Competing interests: None declared.
Effets des soins de transition entre l'hôpital et le domicile sur l'état de santé des patients âgés en République islamique d'Iran
Résumé
Contexte : L'hospitalisation a un effet négatif sur les performances fonctionnelles et cliniques des patients âgés.
Objectifs : Évaluer l'effet d'une intervention de transition des soins sur l'évolution fonctionnelle et clinique et sur la qualité de vie des patients âgés en République islamique d'Iran après leur sortie de l'hôpital au cours d'une période de suivi de trois mois.
Méthodes : Nous avons mené un essai contrôlé randomisé auprès de 304 patients âgés hospitalisés à Téhéran entre décembre 2018 et janvier 2020. Le groupe d'intervention (n = 152) a bénéficié d'une intervention de transition des soins, tandis que le groupe témoin (n = 152) a suivi une procédure de sortie d'hôpital habituelle. Tous les patients ont été évalués pendant leur séjour à l'hôpital, puis 30, 60 et 90 jours après leur sortie de l'hôpital. Les participants ont été évalués à l'aide du formulaire Minimum Data Set–Home Care (ensemble minimal de données pour les soins à domicile), qui évalue les activités de la vie quotidienne, l'activité instrumentale de la vie quotidienne, les performances cognitives, la cognition, la douleur et la dépression. Le taux de réadmission à l'hôpital et la qualité de vie ont été évalués, ainsi que les différences entre les groupes et les tendances en matière de qualité de vie.
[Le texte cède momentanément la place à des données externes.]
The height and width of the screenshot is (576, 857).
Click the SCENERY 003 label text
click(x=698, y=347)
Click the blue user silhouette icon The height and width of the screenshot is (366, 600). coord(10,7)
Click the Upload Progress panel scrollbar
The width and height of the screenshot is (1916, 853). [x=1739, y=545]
Résultats : Seule l'activité instrumentale de la vie quotidienne dans les résultats fonctionnels et la qualité de vie étaient supérieures chez les patients du groupe d'intervention à ceux du groupe témoin. L'intervention (odds ratio (OR) : 0,11 % ; intervalle de confiance (IC) à 95 % : 0,01-0,97), l'âge (OR : 1,16 ; IC à 95 % : 1,01-1,33) et la cognition (OR : 1,24 ; IC à 95 % : 1,02-1,51) ont permis de prédire l'activité instrumentale de la vie quotidienne. L'âge (coefficient : −0,009, p = 0,001), la dépression (coefficient : −0,157 ; p < 0,001), la cognition (coefficient : −0,023, p < 0,001) et la douleur (coefficient : −0,106, p = 0,007) ont permis de définir la qualité de vie.
Conclusion : Les interventions de transition des soins peuvent contribuer à maintenir l'indépendance des personnes âgées après leur sortie de l'hôpital et à améliorer leur qualité de vie.
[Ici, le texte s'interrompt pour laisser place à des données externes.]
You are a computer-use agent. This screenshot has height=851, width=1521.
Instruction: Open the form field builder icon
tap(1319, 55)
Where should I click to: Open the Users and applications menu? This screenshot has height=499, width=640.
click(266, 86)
آثار الرعاية الانتقالية من المستشفى إلى المنزل على المخرجات الصحية للمرضى المسنين في جمهورية إيران الإسلامية
مهتاب علي زاده-خوئي ، رضا وطن، فرشاد شريفي، مريم جهرهجشا، ريحانة الرعايا
الخلاصة
الخلفية: يؤثر الإدخال إلى المستشفى تأثيرًا سلبيًّا على المخرجات الوظيفية والسريرية للمرضى المسنين.
الأهداف: هدفت هذه الدراسة الى تقييم تأثير التدخل أثناء الفترة الانتقالية للرعاية على المخرجات الوظيفية والسريرية وجودة الحياة للمرضى المسنين في جمهورية إيران الإسلامية بعد خروجهم من المستشفى أثناء فترة المتابعة التي استمرت 3 أشهر.
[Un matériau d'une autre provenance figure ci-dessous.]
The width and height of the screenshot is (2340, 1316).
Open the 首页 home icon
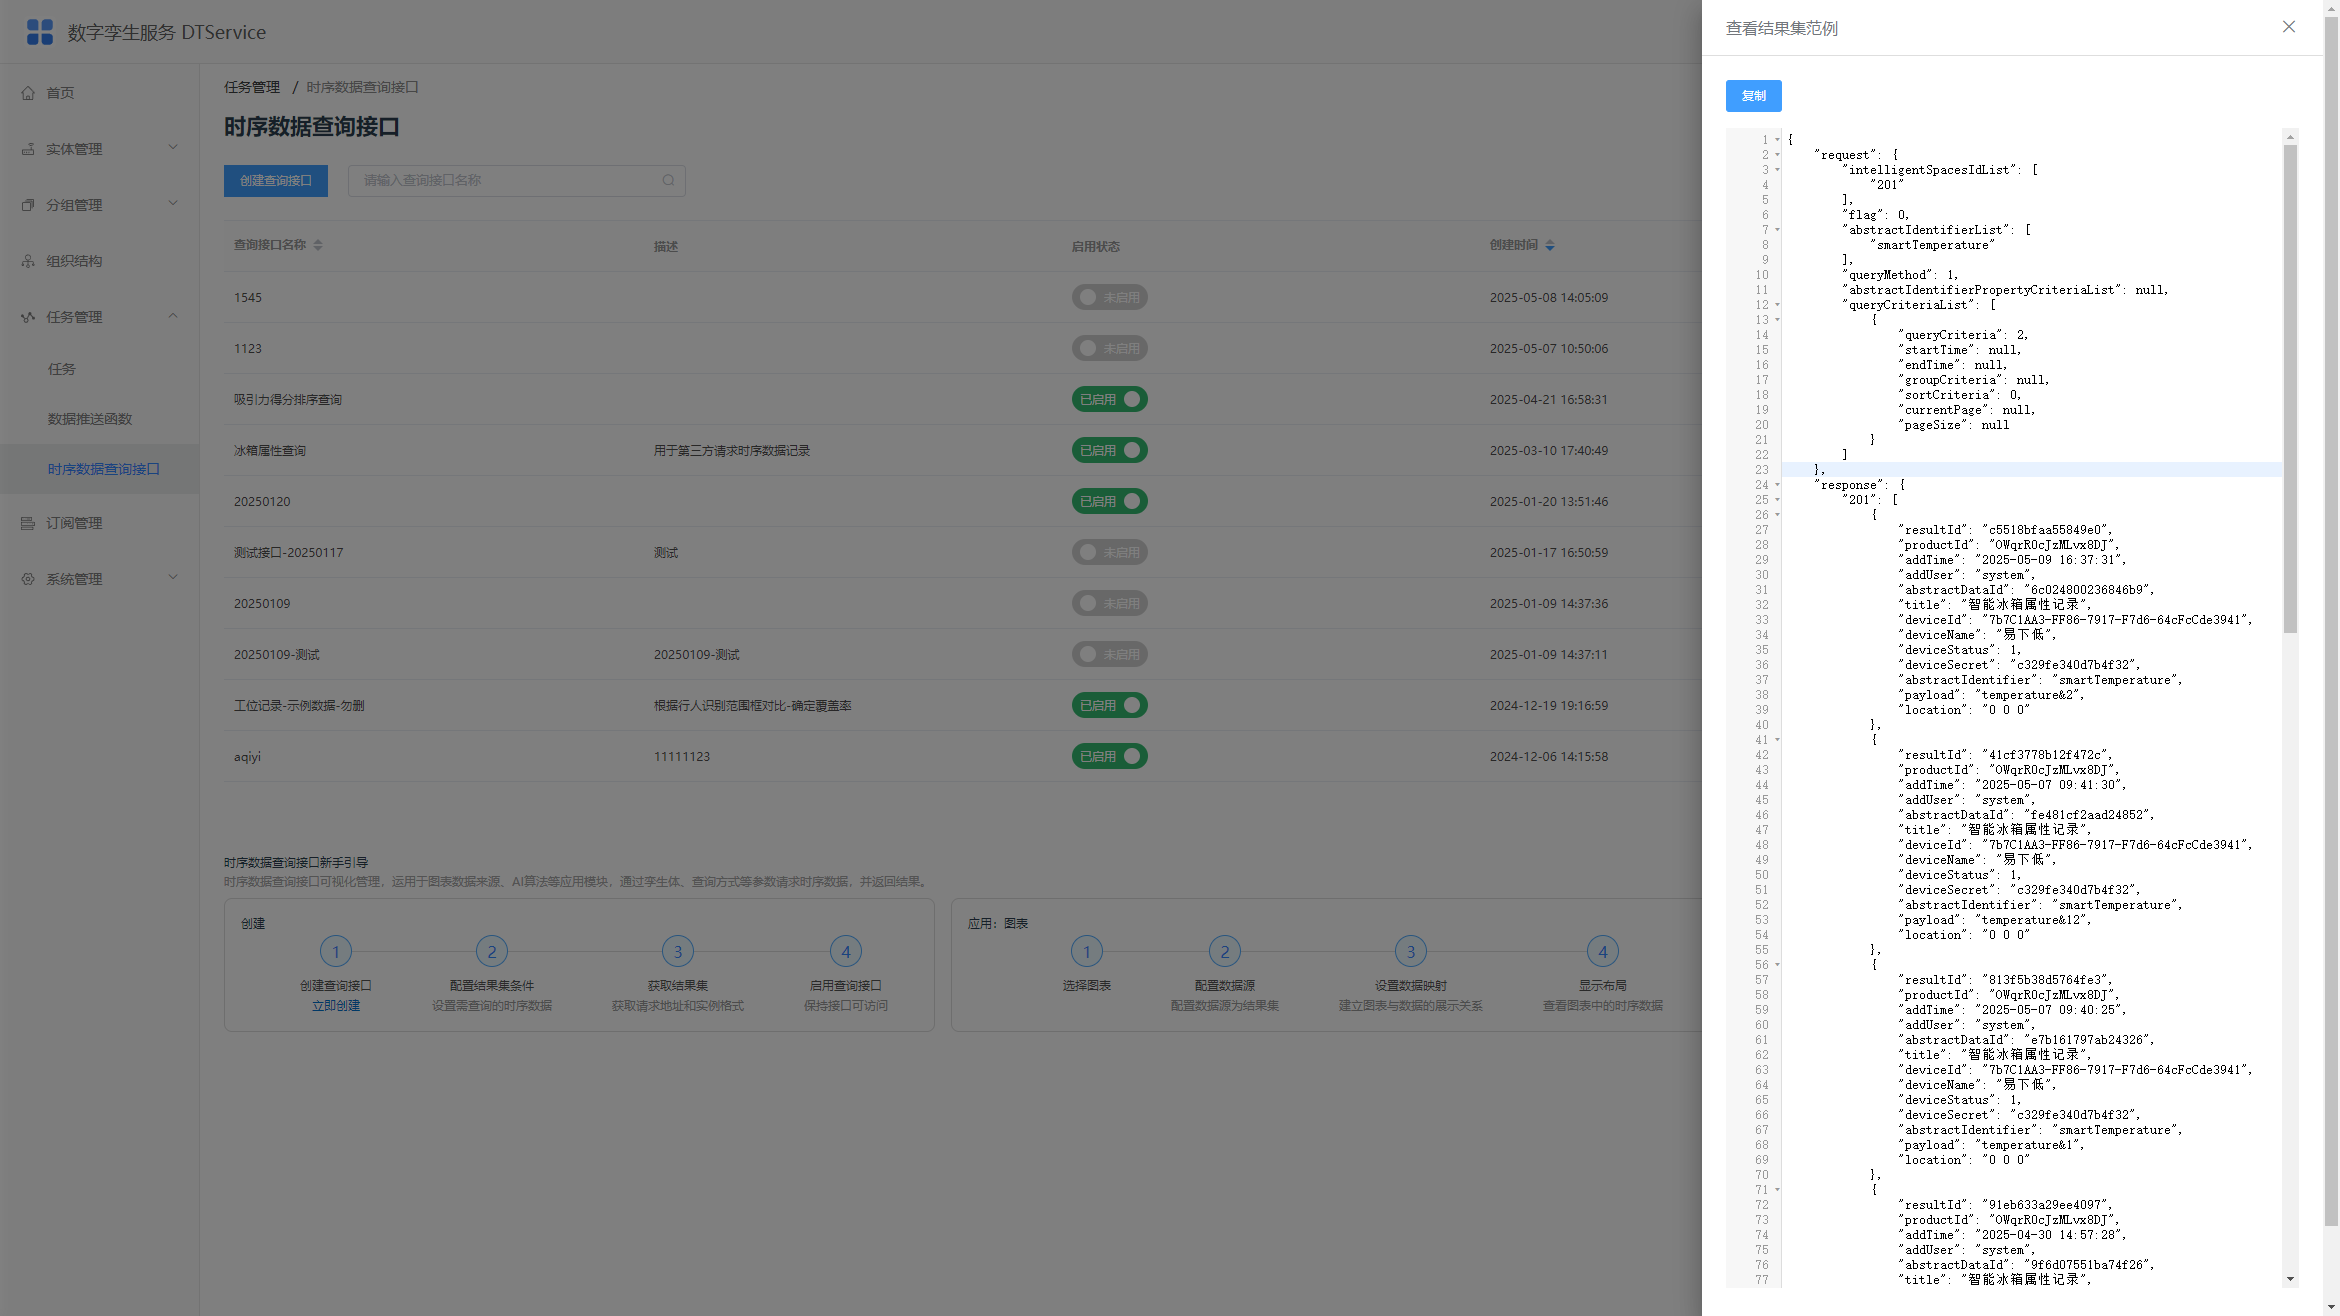pyautogui.click(x=28, y=93)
طرق البحث: أجرينا تجربة عشوائية مضبوطة شملت 304 مرضى مسنين في المستشفى في طهران في الفترة من ديسمبر/ كانون الأول 2018 إلى يناير/ كانون الثاني 2020. وحصلت مجموعة التدخل (العدد = 152) على التدخل أثناء الفترة الانتقالية للرعاية، بينما شهدت المجموعة الضابطة (العدد = 152) تخريجًا روتينيًّا من المستشفى. وخضع جميع المرضى للتقييم أثناء إقامتهم بالمستشفى، وبعد مرور 30، و60، و90 يومًا بعد تخريجهم من المستشفى. وقد قُيِّم المشاركون باستخدام الحد الأدنى من مجموعة البيانات-استمارة الرعاية المنزلية، التي تُقيِّم النشاط المعيشي اليومي، والنشاط المعيشي اليومي الأساسي، والأداء المعلوماتي، والإدراك، والألم، والاكتئاب. وقُيِّم كلٌّ من إعادة الإدخال إلى المستشفى وجودة الحياة، وأوجه التباين بين المجموعتين والاتجاهات السائدة في جودة الحياة.
النتائج: كان النشاط المعيشي اليومي الأساسي فقط من حيث المخرجات الوظيفية وجودة الحياة أكبر في مجموعة التدخل من المجموعة الضابطة. وتنبأ التدخل (نسبة الأرجحية: 0.11؛ فاصل الثقة 95%: 0.01-0.97) والعمر (نسبة الأرجحية: 1.16، فاصل الثقة 95%: 1.01-1.33)، والإدراك (نسبة الأرجحية: 1.24؛ فاصل الثقة 95%: 1.02-1.51) بالنشاط المعيشي اليومي الأساسي. وتنبأ العمر (معامل: 0.009-، القيمة الاحتمالية = 0.001)، والاكتئاب (معامل: 0.157-، القيمة الاحتمالية < 0.001)، والإدراك (معامل: 0.023-، القيمة الاحتمالية < 0.001)، والألم (معامل: 0.106-، القيمة الاحتمالية = 0.007)، بجودة الحياة.
الاستنتاجات: من شأن التدخلات أثناء الفترة الانتقالية للرعاية أن تساعد على الحفاظ على استقلال البالغين من كبار السن بعد خروجهم من المستشفى، وتحسين جودة حياتهم.